* [SET TASK 1]:
Could you update the Henwen text from "When Henwen is" to "crops and pollinators." so that "Pembroke" becomes "Dyfed"?
* [SET TASK 2]:
Can you carry on the Henwen text, picking up right after its final sentence?

* [PASSAGE]:
Henwen – The Birthing and Devouring Sow

gloucester-old-spot-sow-public-domain

I. Henwen – ‘Old White’

In Triad 26. we find the story of a sow called Henwen ‘Old White’. She belongs to Dallwyr Dalben and is kept in Glyn Dallwyr in Cornwall in the care of Coll, son of Collfrewy, one of three ‘Three Powerful Swineherds.’ She becomes pregnant and it is ‘prophesied that the Island of Britain would be the worse for the womb-burden.’ Therefore Arthur and his warriors set out to destroy her.

When Henwen is ready to farrow she goes into the sea at Penrhyn Awstin and is followed by Coll (and, presumably, Arthur and his men). Landing in Wales she begins to give birth to offspring. Surprisingly, they are not piglets! In Gwent she brings forth a grain of wheat and a bee, giving the name to Wheat Field, and in Pembroke barley, ‘therefore, the barley of Llonion is proverbial.’ In these two instances, in South Wales, Henwen’s births are benign and generative, creating crops and pollinators.

Part of a data file:

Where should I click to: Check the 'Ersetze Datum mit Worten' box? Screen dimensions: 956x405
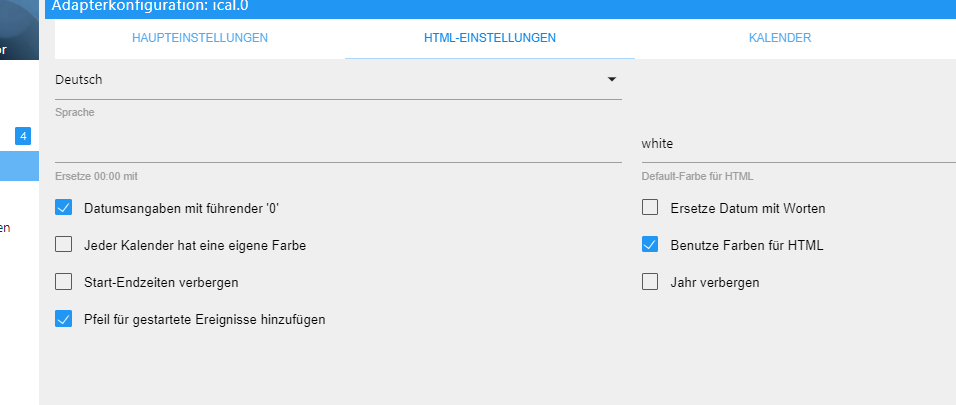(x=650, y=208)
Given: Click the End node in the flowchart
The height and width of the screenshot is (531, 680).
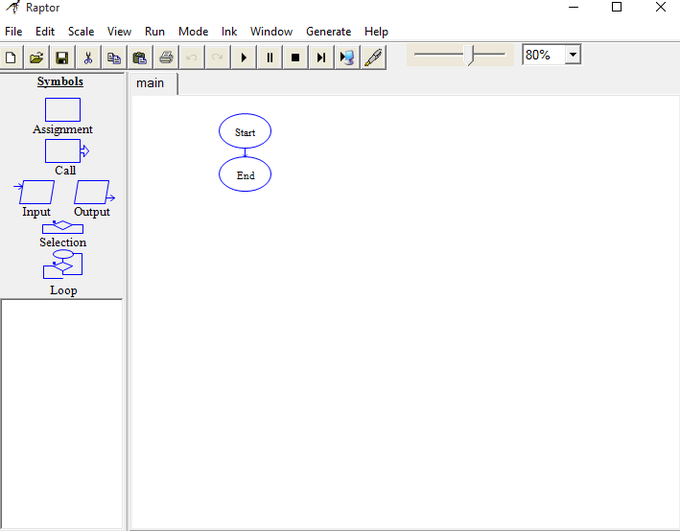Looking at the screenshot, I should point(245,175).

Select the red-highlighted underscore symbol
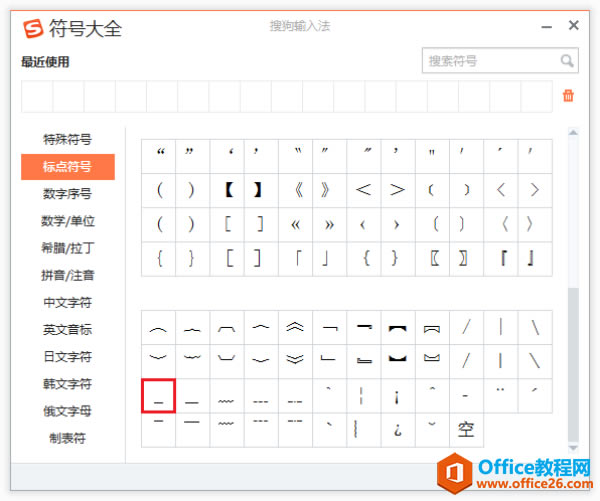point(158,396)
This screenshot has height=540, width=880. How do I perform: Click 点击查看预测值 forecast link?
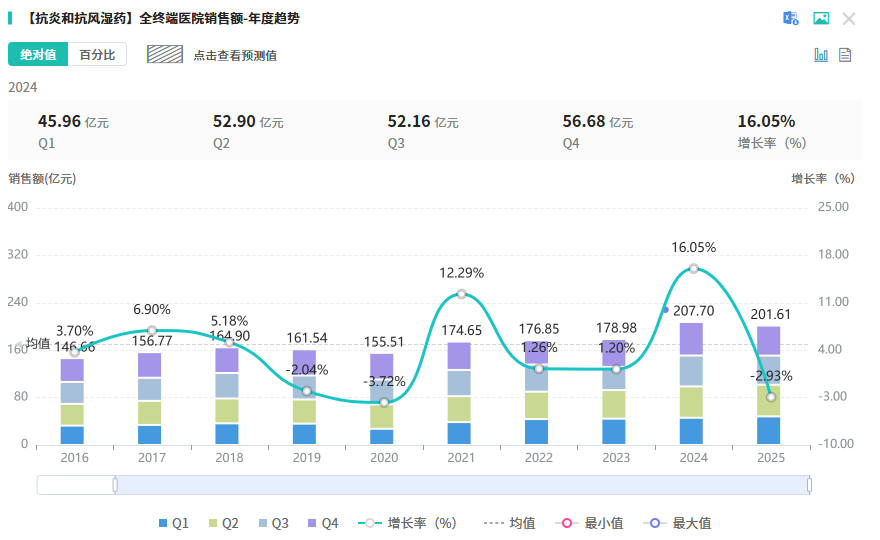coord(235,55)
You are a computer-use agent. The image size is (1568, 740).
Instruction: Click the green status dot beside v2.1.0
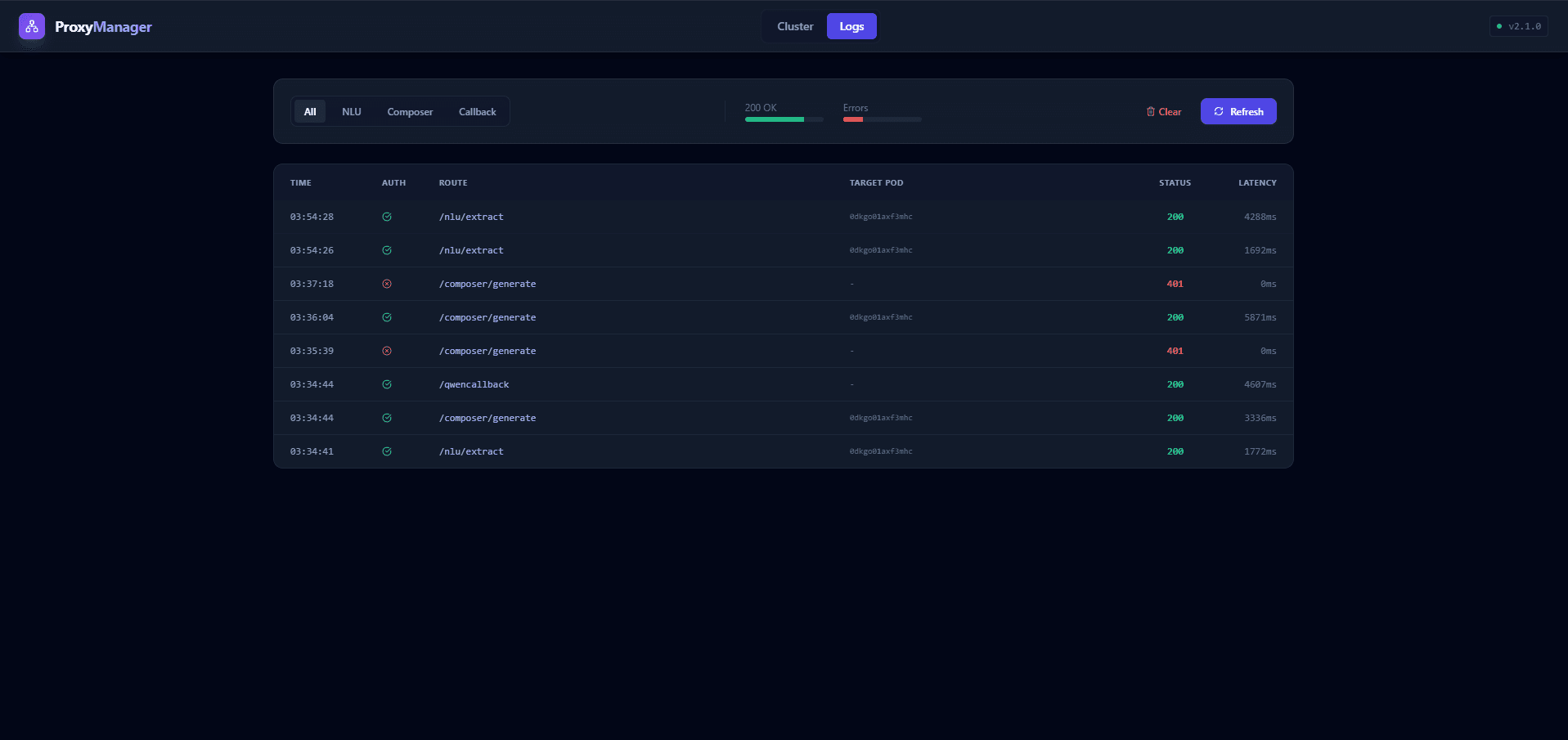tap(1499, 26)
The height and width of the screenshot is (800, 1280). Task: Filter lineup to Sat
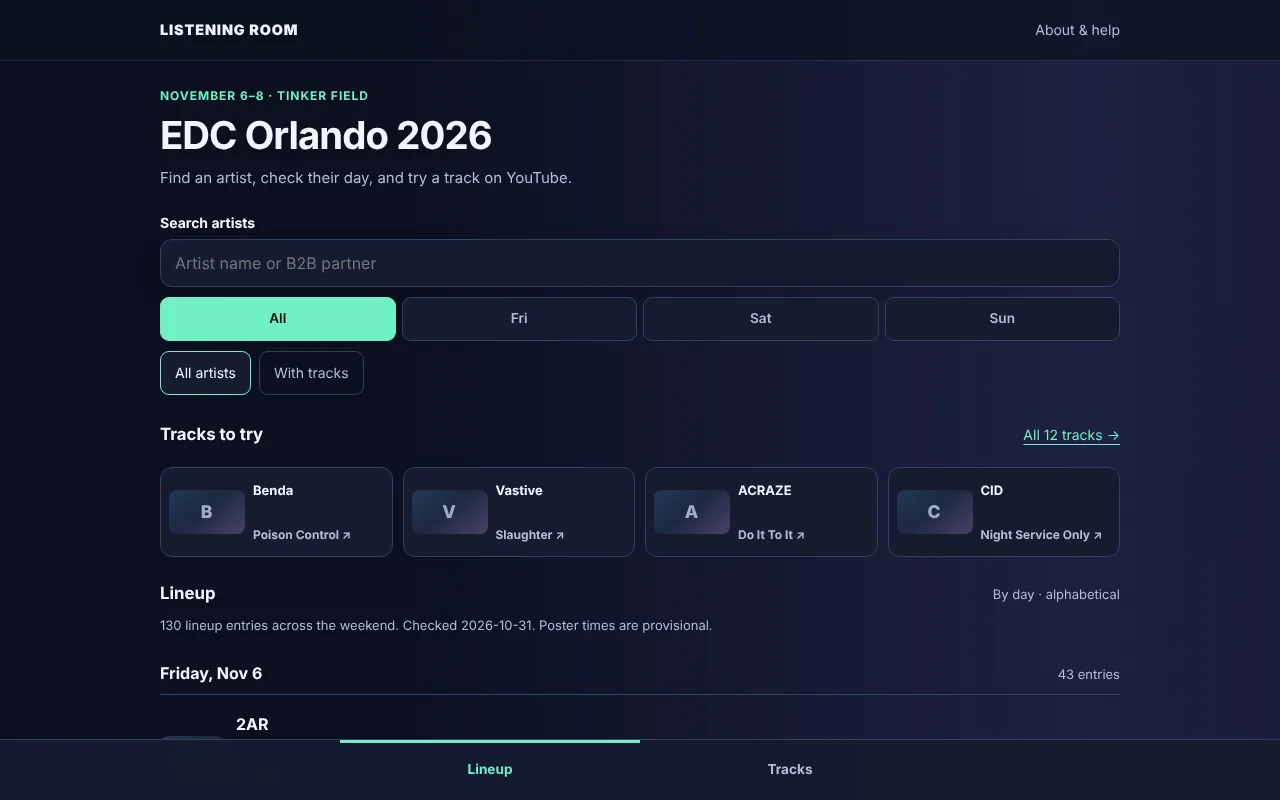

* [RIGHT ANSWER 1]:
When Henwen is ready to farrow she goes into the sea at Penrhyn Awstin and is followed by Coll (and, presumably, Arthur and his men). Landing in Wales she begins to give birth to offspring. Surprisingly, they are not piglets! In Gwent she brings forth a grain of wheat and a bee, giving the name to Wheat Field, and in Dyfed barley, ‘therefore, the barley of Llonion is proverbial.’ In these two instances, in South Wales, Henwen’s births are benign and generative, creating crops and pollinators.

* [RIGHT ANSWER 2]:
When Henwen reaches North Wales, however, she gives birth to wild creatures. At the Hill of Cyferthwch in Arfon she brings forth a wolf-cub and a young eagle. The wolf is given to Bergaed and the eagle to Breat, princes of the North, and they are both ‘the worse for them.’ We find a contrast between the fertile plains of South Wales and the wilder, more rugged regions of North Wales.

‘At Llanfair in Arfon under the Black Rock’ she gives birth to a kitten who is thrown by Coll into the sea. The sons of Palug foster it in Môn (Anglesey) ‘to their own harm’ and it becomes known as Palug’s Cat. In ‘Arthur and the Porter’ we are told that it was eventually ‘pierced’ by Arthur and his men. However, before they managed to kill it, nine score chieftains fell at dawn and it devoured them. Palug’s Cat was one of Three Great Oppressions of Môn along with Daronwy, and Edwin, King of Lloegr.

II. A Sow’s Feast

It believe that Henwen also makes an appearance in ‘The Fourth Branch’ of The Mabinogion. In this story Gwydion is searching for his nephew, Lleu. Gwydion stays at the house of a peasant in Manor Bennard. He learns his learns his host owns a sow who returns every night to feed her piglets. However, nobody knows where she goes during the day ‘any more than if she sank into the earth’. These lines recall Triad 26. where Henwen sinks into the sea, suggesting her otherworldly nature.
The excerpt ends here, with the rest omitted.